Philip Luther, Research and Advocacy Director for the Middle East and North Africa at Amnesty International, said: “Mir Hossein Mousavi’s interview with the Austrian Broadcasting Corporation, ORF, shows that, in late 1988, he unashamedly propagated the same false narrative, used by other Iranian authorities for decades, to hide the truth that they had forcibly disappeared and extrajudicially executed at least 5,000 political dissidents as part of a systematic effort to eliminate political opposition.”

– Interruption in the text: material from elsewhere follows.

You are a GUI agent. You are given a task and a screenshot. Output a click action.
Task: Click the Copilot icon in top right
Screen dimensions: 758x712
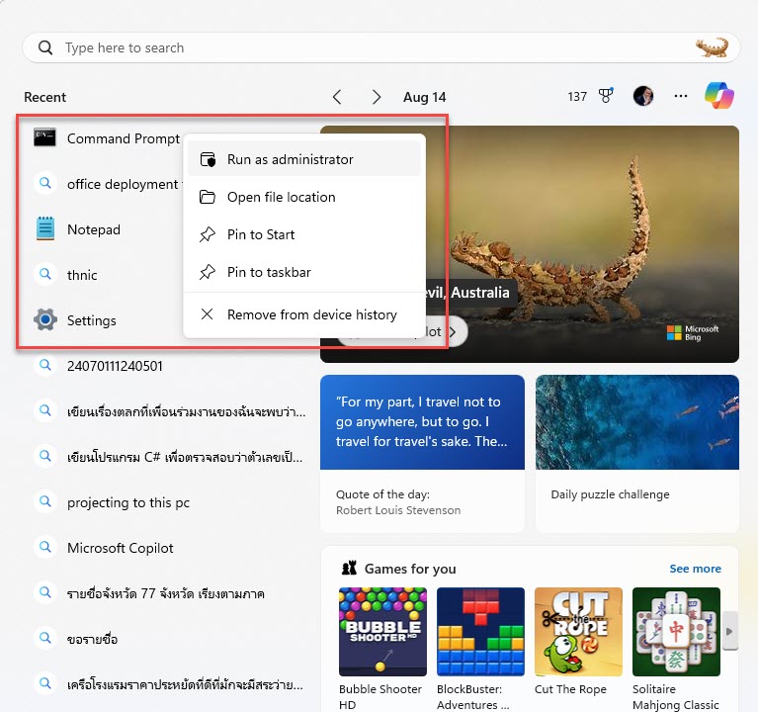click(718, 96)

The publication of this video follows the release of a report into the Regime’s three-decade-long cover-up campaign about the massacre, which found that regime members at all levels attempted to divert attention away from the massacre or justify it through increasingly desperate means.
Under international law, the mass enforced disappearance and extrajudicial executions constitute crimes against humanity and are therefore unjustifiable. The Regime has also never explained how these political prisoners, being held in maximum-security Iranian prisons were able to communicate secretly with MEK members. In fact, survivors confirm that they were never even asked about communications with the MEK.

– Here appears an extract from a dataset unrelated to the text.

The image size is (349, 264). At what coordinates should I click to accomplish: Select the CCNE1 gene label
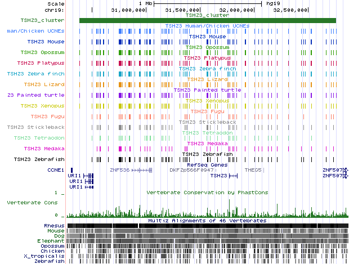pyautogui.click(x=56, y=169)
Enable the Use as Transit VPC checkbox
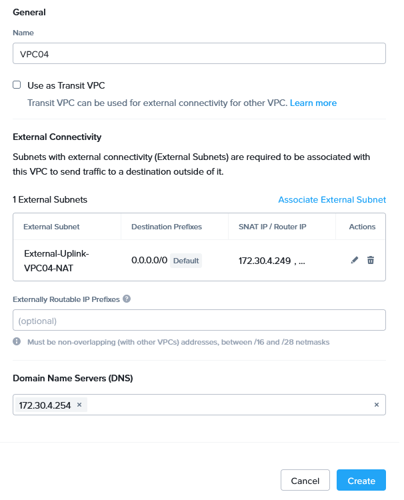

In the years since, dozens and perhaps even hundreds of Regime officials have denied or lied about the massacre, even sometimes claiming that the victims did not exist, creating a climate of secrecy that shielded those responsible from justice.
Those responsible for denying the massacre include:
• then minister of interior Abdollah Noori
• then minister of foreign affairs Ali Akbar Velayti
• deputy foreign minister in 1989 Mohammad Hossein Lavasani
• deputy foreign minister in 1990 Manouchehr Mottaki
• then permanent representative to the UN in Geneva Sirous Nasseri
• then permanent representative to the UN in New York Mohammad Jafar Mahallati
• then chargé d’affaires in London Mohammad Mehdi Akhoundzadeh Basti
• then chargé d’affaires in Ottawa Mohammad Ali Mousavi.

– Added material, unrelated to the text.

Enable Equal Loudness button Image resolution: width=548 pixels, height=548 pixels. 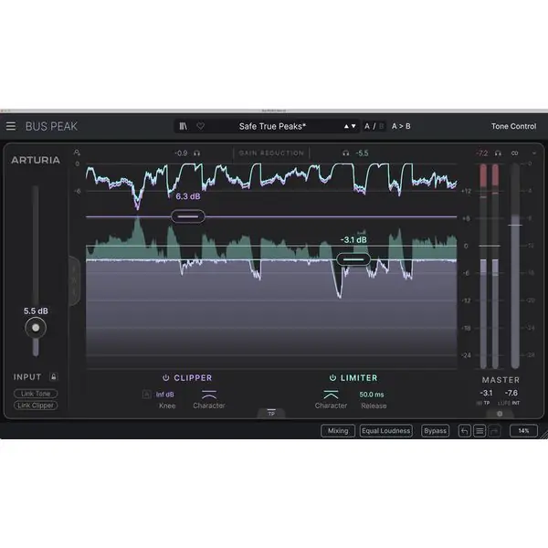(385, 431)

Luther said: “Direct perpetrators of the prison massacres are not the only people who must be subject to criminal investigations. Given the authorities’ ongoing refusal to reveal the whereabouts of those killed, all former and current officials who have contributed to the climate of secrecy and denial facilitating the continued enforced disappearance of thousands of victims must also be held to account.”
Some of those involved in the massacre include Iran’s current justice minister, Alireza Avaei, his predecessor, Mostafa Pour Mohammadi, and former or current prosecution or judicial officials Ebrahim Raisi, Hossein Ali Nayyeri and Morteza Eshraghi, among others.
Luther said: “All former and current officials who continue to treat the mass killings as state secrets effectively stand with those who have blood on their hands. He and all other officials who have hidden and distorted the truth must respond to the demands of tormented families for truth and justice, and publicly reveal any information that they have about the mass prisoner killings and the whereabouts of the victims.”